_Task requirements_: Transcribe the lines of the records verbatim, starting at the line that contains "will [264, 53]." and ending at the line that contains "Expand the Subtitle".

_Material for this exercise_:
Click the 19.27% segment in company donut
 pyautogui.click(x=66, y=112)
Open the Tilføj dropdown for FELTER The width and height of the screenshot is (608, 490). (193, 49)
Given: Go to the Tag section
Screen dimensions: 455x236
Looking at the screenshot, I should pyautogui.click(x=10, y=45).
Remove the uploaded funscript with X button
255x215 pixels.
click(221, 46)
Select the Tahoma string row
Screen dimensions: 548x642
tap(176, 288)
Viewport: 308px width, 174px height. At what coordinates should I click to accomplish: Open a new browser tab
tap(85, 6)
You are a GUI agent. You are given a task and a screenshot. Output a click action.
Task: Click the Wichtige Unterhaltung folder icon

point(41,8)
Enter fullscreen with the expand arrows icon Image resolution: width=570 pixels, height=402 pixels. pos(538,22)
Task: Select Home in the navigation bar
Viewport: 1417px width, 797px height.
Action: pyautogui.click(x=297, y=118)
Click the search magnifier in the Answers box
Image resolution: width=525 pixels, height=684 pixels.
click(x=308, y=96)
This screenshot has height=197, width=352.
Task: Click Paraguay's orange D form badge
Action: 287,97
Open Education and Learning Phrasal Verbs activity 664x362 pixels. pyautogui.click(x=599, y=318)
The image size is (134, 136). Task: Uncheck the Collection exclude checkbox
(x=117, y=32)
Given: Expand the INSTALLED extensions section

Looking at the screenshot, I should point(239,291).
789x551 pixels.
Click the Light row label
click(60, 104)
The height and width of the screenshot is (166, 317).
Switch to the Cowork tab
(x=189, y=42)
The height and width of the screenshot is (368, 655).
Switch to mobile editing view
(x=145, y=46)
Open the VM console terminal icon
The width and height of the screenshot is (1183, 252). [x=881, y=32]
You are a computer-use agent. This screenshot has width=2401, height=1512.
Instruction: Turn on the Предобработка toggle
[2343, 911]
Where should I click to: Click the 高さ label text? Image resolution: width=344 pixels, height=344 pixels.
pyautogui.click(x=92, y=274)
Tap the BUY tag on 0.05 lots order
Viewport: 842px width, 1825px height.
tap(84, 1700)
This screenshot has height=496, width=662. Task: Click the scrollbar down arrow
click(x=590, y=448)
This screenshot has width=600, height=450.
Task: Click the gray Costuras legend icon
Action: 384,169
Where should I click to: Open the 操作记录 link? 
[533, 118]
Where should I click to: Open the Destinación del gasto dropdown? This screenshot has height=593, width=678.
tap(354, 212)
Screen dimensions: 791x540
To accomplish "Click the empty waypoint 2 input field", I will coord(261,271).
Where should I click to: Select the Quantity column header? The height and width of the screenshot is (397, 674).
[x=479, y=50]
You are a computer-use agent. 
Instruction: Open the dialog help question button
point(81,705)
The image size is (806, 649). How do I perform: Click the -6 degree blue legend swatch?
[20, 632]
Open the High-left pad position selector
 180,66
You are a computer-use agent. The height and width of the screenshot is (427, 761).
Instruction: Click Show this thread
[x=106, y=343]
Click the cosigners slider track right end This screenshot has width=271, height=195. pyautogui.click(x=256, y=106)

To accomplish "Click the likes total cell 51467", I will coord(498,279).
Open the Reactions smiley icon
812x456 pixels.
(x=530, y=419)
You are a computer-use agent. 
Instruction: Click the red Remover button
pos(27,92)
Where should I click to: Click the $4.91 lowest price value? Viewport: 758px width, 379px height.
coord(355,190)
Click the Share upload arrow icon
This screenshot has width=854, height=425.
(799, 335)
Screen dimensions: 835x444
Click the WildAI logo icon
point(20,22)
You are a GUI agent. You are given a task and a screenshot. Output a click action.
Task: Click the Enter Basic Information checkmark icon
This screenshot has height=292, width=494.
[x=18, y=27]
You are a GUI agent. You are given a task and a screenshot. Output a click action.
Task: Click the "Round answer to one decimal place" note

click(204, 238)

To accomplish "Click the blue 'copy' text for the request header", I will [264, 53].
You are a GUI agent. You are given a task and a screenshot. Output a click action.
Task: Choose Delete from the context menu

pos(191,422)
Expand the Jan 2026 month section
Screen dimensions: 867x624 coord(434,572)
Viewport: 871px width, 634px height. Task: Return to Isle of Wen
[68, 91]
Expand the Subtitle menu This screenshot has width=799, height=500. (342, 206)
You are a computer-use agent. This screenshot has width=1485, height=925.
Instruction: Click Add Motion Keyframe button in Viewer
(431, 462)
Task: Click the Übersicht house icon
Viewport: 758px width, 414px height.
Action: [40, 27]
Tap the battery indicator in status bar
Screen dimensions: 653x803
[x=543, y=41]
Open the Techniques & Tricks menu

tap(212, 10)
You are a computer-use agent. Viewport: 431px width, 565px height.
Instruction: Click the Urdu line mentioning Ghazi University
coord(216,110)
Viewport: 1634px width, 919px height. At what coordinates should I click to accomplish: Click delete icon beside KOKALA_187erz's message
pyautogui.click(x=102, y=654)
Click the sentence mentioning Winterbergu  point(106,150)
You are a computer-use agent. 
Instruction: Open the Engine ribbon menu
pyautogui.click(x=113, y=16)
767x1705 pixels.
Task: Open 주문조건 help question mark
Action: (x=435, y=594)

_Task result_:
To accomplish "Click the blue 'copy' text for the request header", I will [264, 53].
You are a GUI agent. You are given a task and a screenshot. Output a click action.
Task: Choose Delete from the context menu

pos(191,422)
Expand the Jan 2026 month section
Screen dimensions: 867x624 coord(434,572)
Viewport: 871px width, 634px height. Task: Return to Isle of Wen
[68, 91]
Expand the Subtitle menu This screenshot has width=799, height=500. (342, 206)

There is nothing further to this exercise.